» **DESCRIPTION OF THE TASK**: Copy exactly the lines from the one containing "Select the row starting 'Ich gehe lieber'" through the last line of the records below, including both, and leave out any pictures.

Stored data
_ _ _ _ _
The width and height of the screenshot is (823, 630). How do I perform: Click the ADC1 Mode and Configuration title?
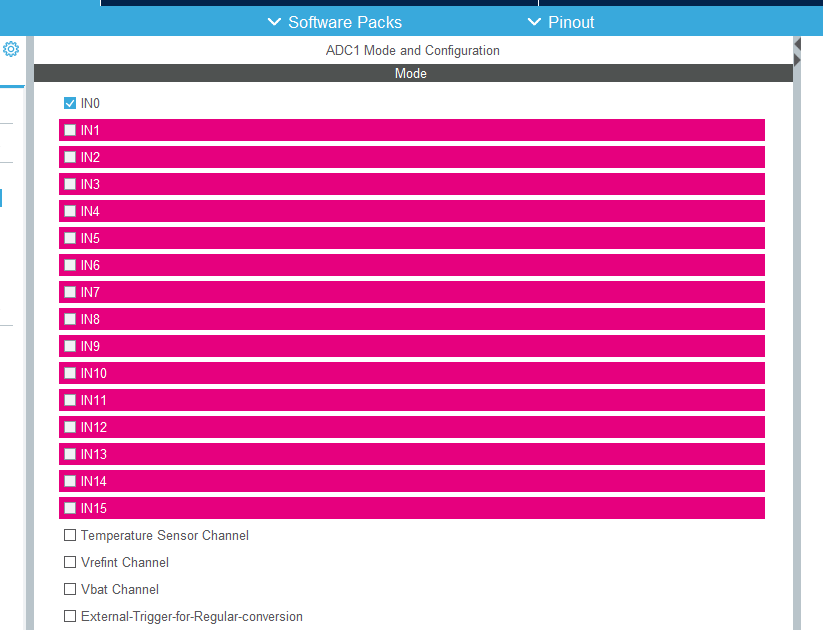point(412,50)
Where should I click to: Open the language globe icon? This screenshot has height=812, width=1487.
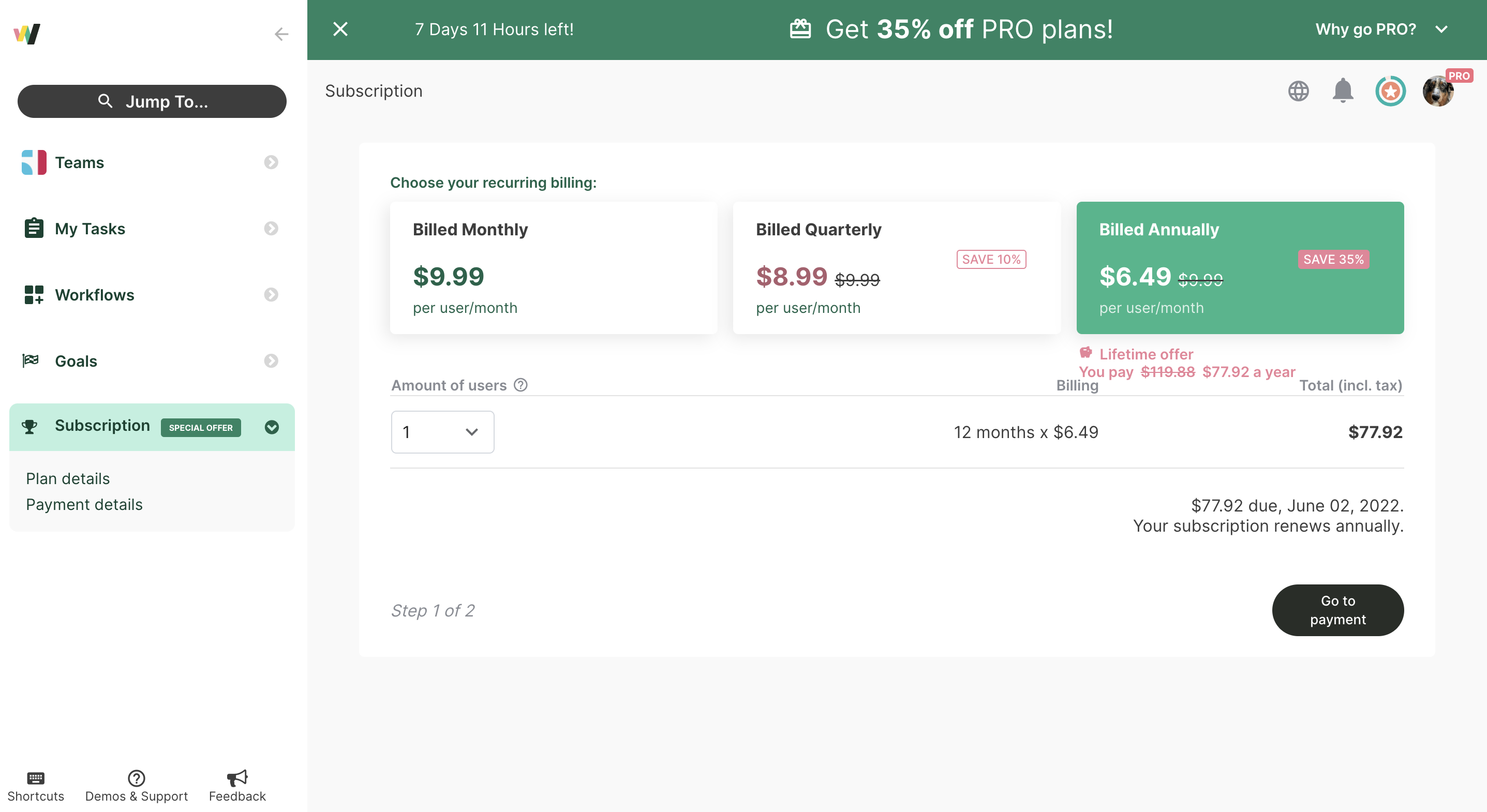[x=1298, y=91]
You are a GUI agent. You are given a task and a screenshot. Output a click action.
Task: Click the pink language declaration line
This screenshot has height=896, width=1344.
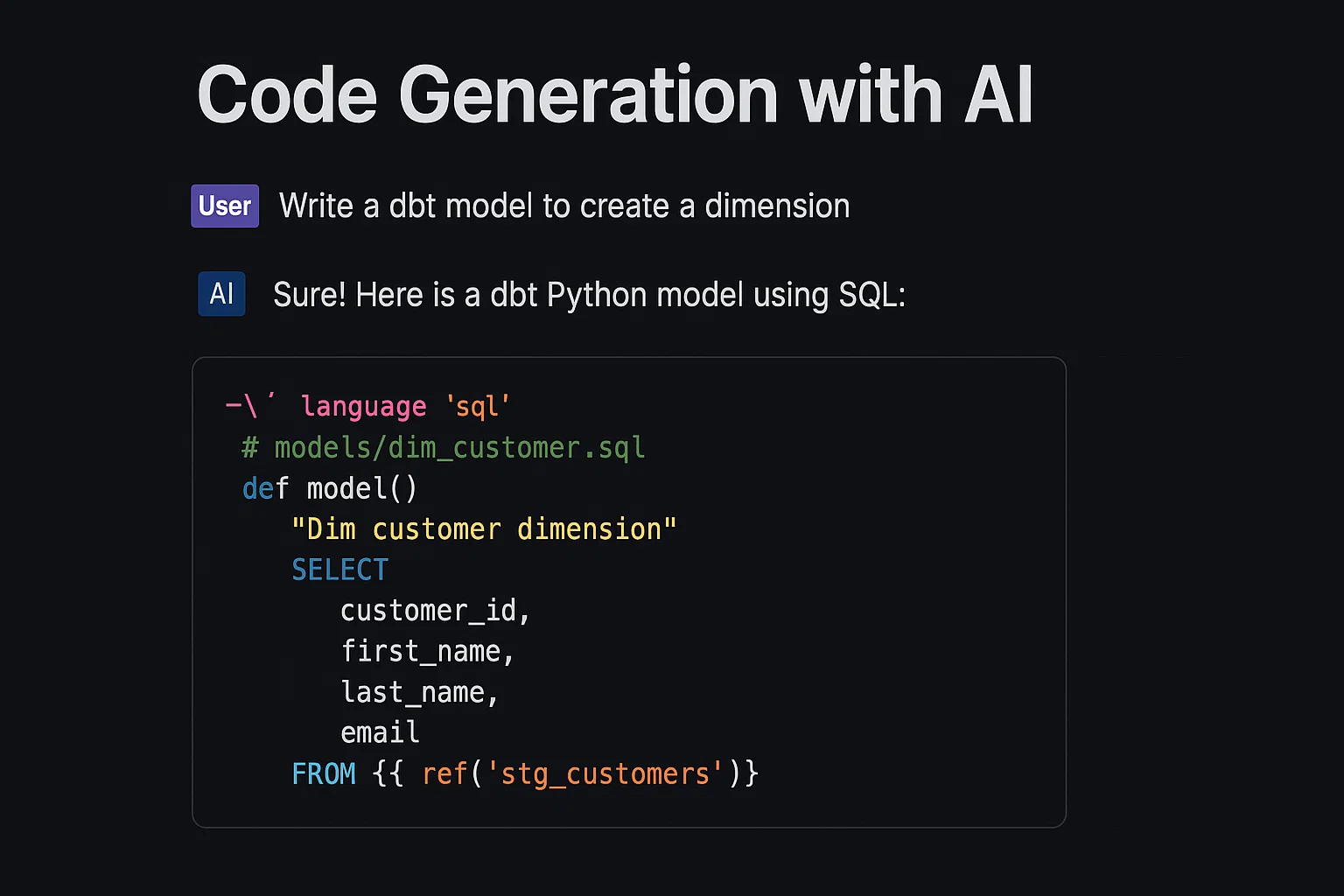click(x=363, y=406)
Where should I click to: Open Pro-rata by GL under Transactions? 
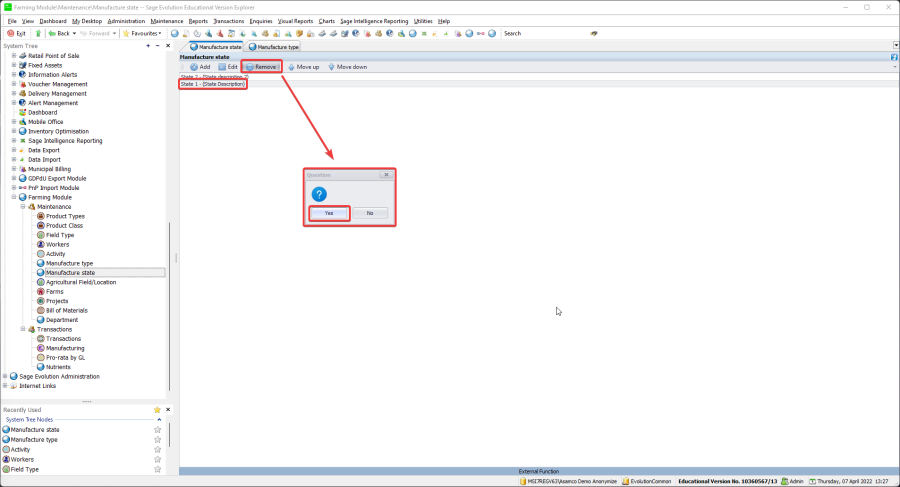tap(66, 357)
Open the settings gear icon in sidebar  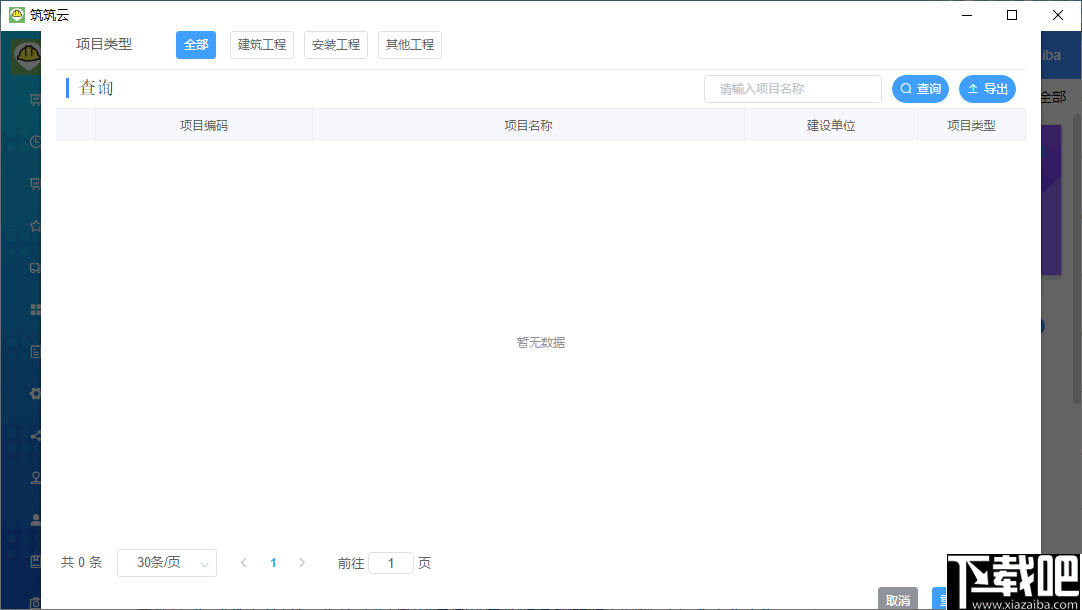click(x=36, y=393)
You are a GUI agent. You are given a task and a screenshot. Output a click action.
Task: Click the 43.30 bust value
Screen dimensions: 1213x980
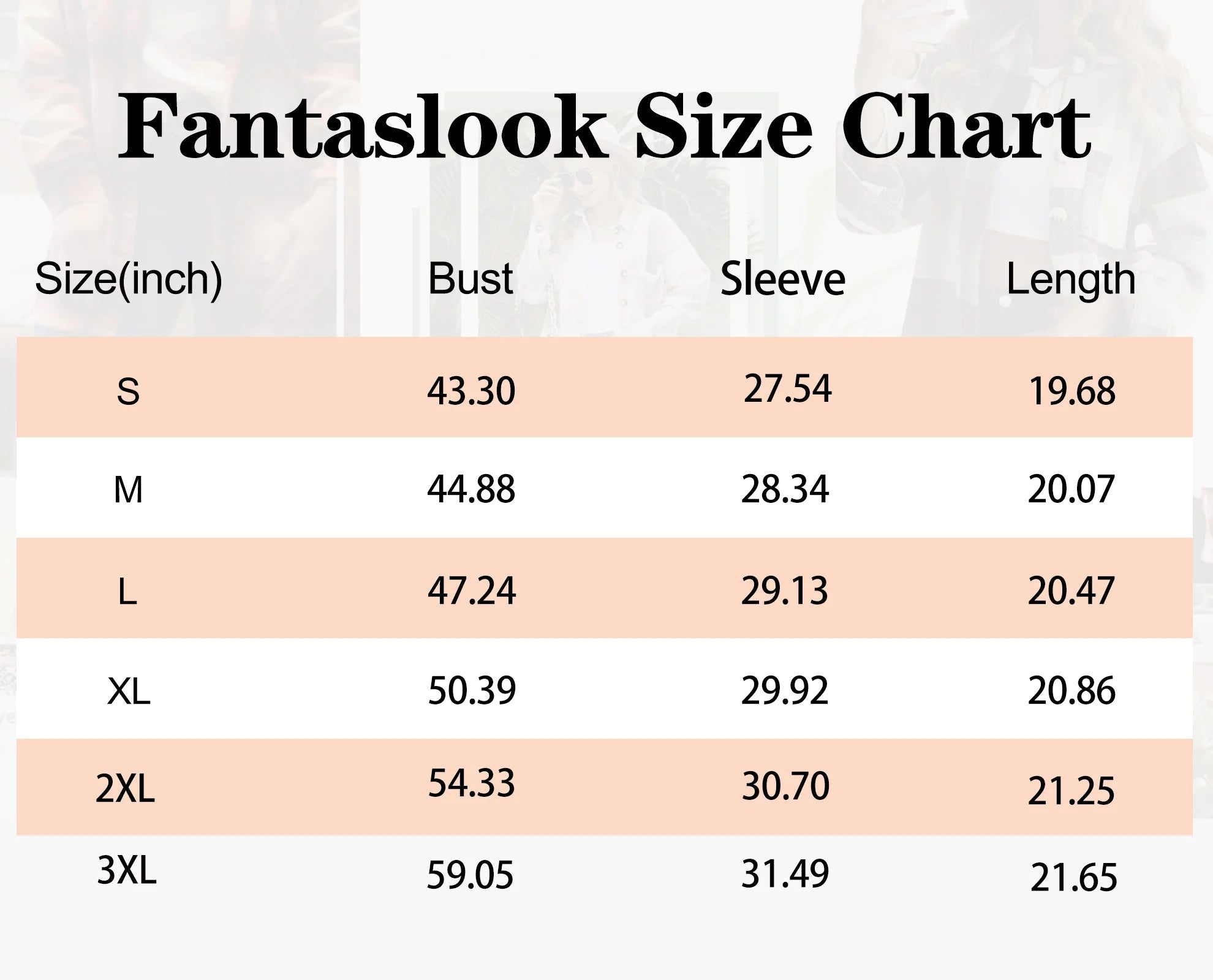[471, 391]
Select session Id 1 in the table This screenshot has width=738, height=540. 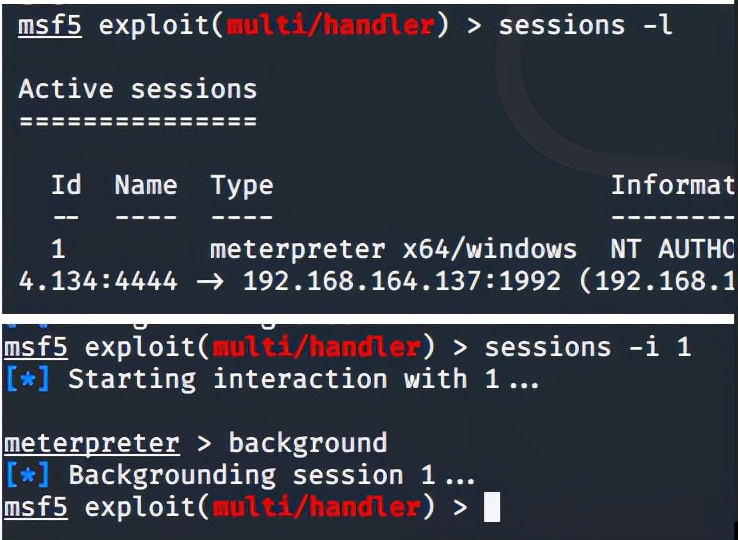coord(58,249)
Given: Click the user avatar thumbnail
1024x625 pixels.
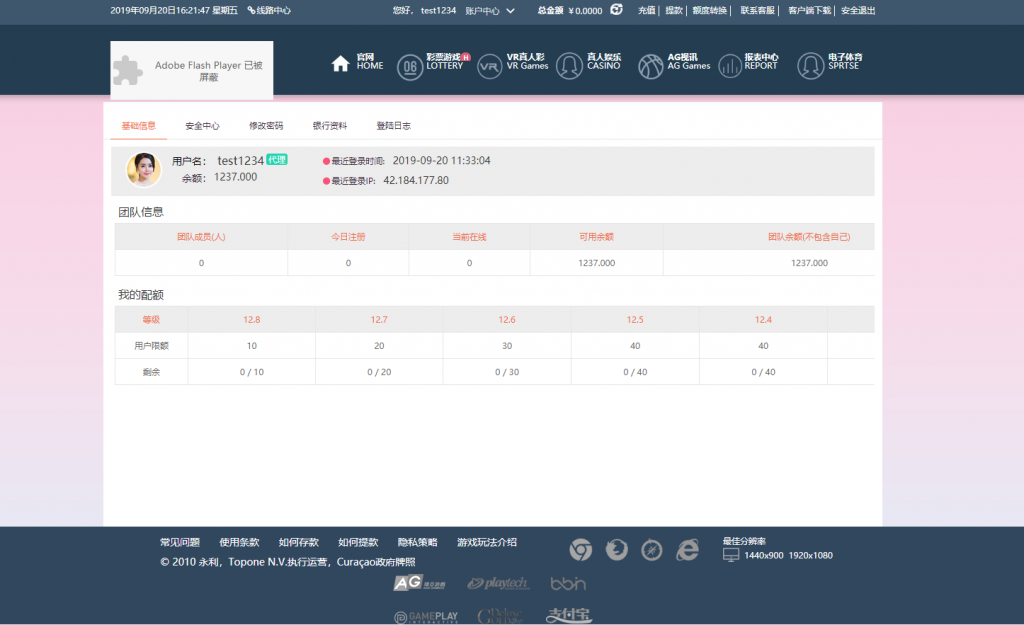Looking at the screenshot, I should pyautogui.click(x=144, y=169).
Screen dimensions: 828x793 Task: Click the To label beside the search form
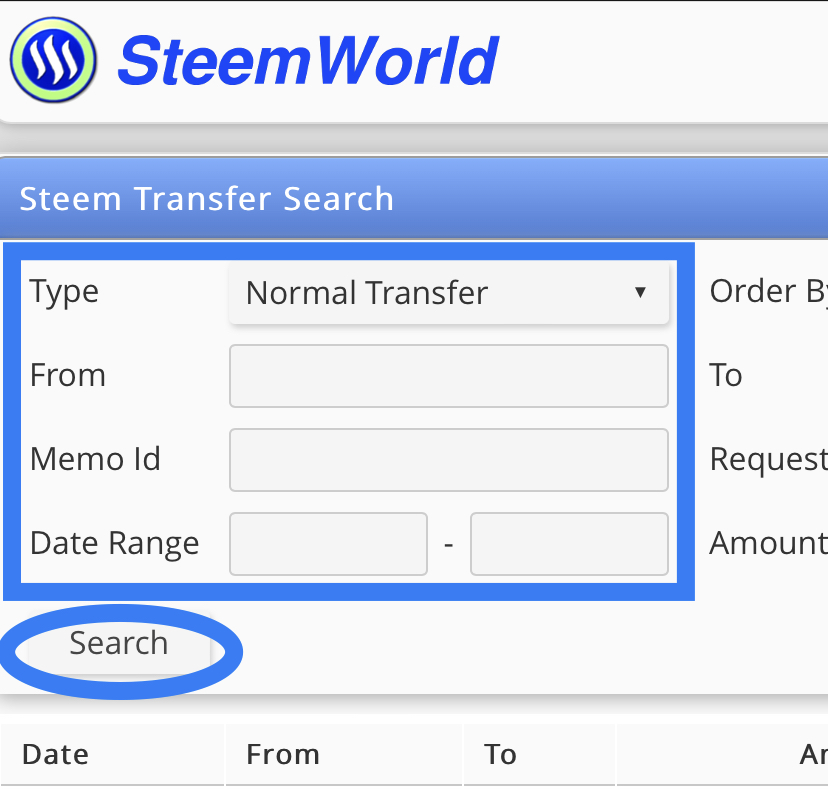coord(726,375)
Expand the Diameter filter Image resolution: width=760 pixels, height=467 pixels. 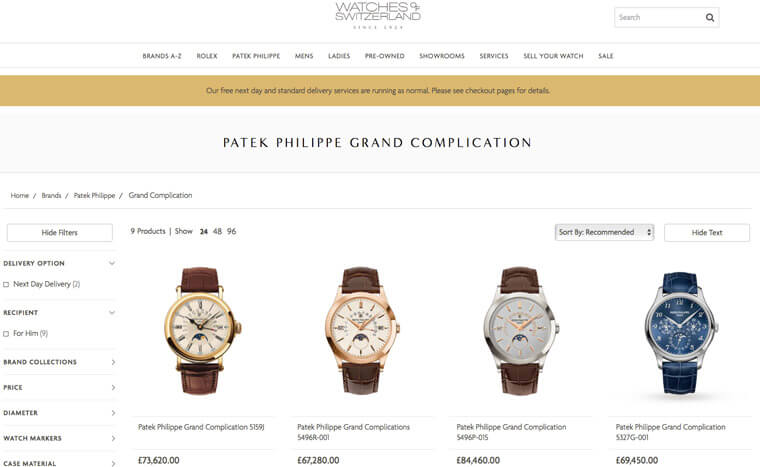click(x=113, y=413)
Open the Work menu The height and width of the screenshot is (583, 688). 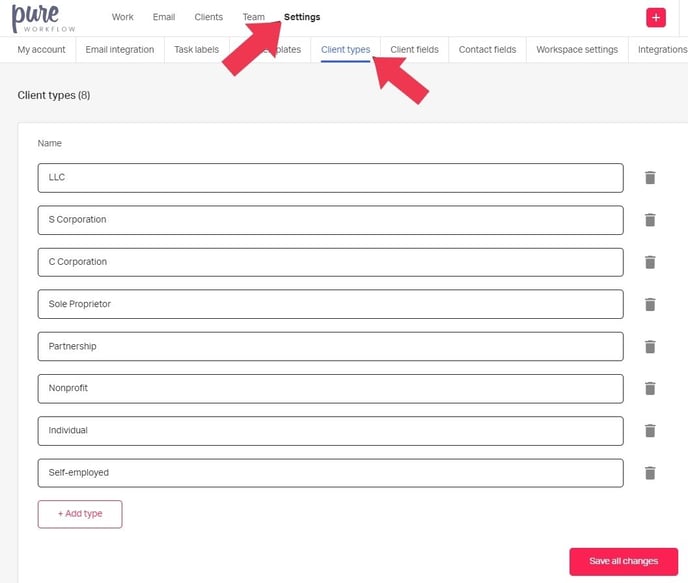[x=123, y=17]
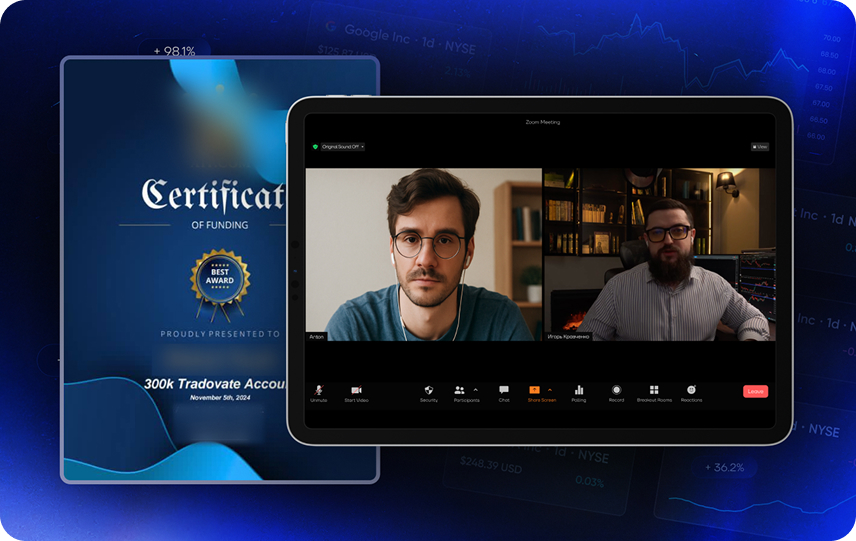This screenshot has height=541, width=856.
Task: Expand the Share Screen options arrow
Action: (550, 389)
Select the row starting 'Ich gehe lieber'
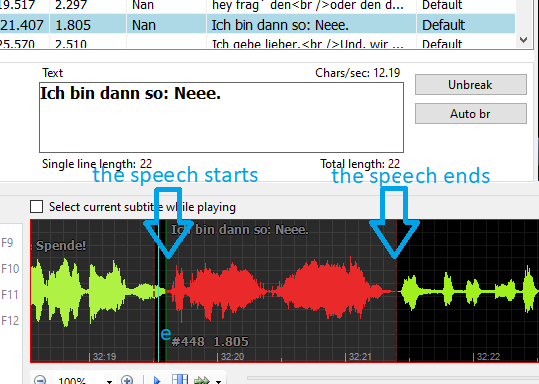Viewport: 539px width, 384px height. click(257, 44)
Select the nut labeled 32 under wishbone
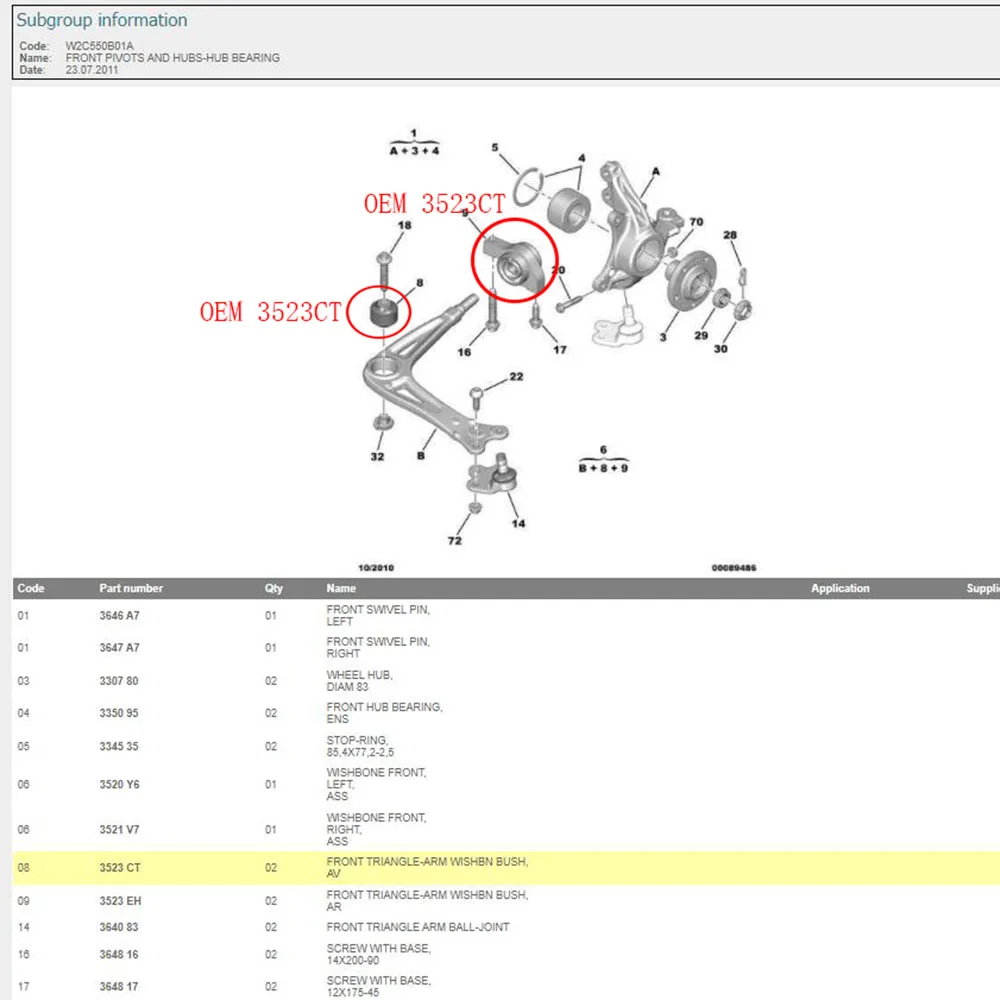1000x1000 pixels. (x=383, y=422)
_ _ _ _ _
» **THE ANSWER**:
Select the row starting 'Ich gehe lieber'
Viewport: 539px width, 384px height. click(257, 44)
Select the nut labeled 32 under wishbone
1000x1000 pixels. (x=383, y=422)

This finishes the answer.